__Work to be completed__:
The answer must be every line of the records in which the string "State" appears.

Stored records:
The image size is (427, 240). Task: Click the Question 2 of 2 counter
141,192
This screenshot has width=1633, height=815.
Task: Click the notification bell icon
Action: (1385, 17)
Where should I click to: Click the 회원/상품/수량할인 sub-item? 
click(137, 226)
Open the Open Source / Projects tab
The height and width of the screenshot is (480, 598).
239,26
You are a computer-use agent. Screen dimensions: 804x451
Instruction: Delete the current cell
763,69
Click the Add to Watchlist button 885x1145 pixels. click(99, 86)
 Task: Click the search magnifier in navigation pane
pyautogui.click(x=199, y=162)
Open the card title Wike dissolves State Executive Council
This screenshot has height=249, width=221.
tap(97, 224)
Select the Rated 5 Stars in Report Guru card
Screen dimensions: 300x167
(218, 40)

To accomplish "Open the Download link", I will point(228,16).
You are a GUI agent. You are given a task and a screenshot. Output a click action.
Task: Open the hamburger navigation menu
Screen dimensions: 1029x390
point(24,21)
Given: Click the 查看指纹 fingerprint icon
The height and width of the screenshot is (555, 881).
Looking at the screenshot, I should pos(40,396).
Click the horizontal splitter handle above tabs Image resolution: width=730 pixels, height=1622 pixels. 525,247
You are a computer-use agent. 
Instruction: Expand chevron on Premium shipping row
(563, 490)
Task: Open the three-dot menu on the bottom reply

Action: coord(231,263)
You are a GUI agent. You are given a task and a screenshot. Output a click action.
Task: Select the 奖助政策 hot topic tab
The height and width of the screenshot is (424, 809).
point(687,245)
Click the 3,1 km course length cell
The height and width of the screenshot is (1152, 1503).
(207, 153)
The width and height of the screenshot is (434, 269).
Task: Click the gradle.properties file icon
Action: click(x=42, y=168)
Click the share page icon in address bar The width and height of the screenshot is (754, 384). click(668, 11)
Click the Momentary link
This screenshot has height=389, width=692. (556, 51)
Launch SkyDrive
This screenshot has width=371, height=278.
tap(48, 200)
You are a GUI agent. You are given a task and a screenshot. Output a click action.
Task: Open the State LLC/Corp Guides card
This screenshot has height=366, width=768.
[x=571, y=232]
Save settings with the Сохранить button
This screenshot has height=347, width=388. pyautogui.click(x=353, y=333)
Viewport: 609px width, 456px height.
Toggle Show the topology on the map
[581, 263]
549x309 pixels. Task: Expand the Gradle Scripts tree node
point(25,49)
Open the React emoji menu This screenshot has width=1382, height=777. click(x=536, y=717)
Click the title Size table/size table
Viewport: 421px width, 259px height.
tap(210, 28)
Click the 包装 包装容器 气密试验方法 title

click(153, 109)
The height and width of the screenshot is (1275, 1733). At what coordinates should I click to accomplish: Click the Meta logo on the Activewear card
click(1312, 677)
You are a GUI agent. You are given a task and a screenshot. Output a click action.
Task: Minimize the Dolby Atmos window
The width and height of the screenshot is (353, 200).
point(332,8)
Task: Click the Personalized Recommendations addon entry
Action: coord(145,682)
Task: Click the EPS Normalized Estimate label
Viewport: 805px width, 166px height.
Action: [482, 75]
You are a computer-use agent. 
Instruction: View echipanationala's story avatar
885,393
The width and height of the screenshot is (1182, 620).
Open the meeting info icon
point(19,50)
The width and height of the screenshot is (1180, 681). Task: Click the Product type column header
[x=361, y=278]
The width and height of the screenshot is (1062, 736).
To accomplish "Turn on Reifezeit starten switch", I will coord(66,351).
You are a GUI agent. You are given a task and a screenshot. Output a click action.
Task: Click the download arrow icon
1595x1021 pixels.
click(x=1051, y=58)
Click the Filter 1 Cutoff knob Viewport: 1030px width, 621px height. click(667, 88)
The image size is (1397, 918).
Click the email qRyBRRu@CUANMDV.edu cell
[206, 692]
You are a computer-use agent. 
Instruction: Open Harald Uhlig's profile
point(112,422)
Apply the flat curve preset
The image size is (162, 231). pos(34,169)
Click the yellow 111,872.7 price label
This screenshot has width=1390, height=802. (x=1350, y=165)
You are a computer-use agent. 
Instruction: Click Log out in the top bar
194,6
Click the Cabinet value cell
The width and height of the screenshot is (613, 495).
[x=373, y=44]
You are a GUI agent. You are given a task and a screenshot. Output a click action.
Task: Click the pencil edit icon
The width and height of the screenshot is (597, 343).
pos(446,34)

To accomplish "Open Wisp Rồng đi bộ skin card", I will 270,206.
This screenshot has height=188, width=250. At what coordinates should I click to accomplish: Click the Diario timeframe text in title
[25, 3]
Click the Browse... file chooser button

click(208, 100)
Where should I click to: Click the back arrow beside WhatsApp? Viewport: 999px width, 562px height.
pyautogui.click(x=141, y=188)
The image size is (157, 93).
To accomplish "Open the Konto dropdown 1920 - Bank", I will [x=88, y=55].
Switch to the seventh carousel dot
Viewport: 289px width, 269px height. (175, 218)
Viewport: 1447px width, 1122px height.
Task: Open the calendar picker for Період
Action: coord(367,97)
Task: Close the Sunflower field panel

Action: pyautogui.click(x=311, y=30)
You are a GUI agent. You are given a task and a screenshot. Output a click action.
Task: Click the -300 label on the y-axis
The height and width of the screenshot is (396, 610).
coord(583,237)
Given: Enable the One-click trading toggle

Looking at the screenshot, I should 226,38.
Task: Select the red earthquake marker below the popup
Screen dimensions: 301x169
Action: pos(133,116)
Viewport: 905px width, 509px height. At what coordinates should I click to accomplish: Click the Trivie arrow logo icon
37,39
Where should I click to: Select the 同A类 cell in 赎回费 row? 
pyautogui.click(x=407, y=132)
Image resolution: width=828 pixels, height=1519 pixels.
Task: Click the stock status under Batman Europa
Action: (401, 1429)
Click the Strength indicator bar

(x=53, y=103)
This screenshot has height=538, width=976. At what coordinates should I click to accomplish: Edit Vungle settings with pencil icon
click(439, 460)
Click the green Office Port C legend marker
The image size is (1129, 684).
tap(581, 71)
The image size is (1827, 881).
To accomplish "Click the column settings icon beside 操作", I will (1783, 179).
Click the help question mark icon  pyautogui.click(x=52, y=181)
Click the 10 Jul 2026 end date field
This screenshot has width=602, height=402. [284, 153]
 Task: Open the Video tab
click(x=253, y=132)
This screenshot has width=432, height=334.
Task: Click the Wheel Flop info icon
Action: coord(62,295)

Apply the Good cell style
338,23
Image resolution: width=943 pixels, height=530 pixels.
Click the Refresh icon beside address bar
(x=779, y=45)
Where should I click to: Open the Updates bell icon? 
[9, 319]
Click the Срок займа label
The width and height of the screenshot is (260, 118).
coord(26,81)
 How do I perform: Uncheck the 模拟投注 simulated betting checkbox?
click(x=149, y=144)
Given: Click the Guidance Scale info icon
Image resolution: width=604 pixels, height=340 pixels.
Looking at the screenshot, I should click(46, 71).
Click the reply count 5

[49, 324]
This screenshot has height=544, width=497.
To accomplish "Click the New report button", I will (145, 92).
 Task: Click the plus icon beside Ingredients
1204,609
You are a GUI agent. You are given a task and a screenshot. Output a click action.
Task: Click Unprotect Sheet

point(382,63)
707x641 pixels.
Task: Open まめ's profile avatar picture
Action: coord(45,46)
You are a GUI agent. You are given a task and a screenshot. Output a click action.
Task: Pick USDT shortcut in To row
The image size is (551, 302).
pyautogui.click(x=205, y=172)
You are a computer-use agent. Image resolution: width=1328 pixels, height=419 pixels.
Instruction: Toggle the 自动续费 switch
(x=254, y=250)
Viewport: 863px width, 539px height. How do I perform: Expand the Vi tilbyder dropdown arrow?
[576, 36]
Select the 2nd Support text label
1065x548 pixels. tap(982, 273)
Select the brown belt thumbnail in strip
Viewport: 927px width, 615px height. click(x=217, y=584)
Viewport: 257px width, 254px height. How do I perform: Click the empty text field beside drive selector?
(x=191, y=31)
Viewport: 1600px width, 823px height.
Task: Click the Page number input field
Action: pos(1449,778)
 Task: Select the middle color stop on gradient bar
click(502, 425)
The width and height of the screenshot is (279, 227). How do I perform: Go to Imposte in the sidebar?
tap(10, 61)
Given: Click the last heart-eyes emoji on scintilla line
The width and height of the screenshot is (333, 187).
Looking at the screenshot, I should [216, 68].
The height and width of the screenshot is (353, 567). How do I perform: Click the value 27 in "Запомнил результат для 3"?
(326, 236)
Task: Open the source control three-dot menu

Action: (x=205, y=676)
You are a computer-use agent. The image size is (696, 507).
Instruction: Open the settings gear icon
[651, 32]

__Answer to this problem__:
Open the card title Wike dissolves State Executive Council
Task: Open the State LLC/Corp Guides card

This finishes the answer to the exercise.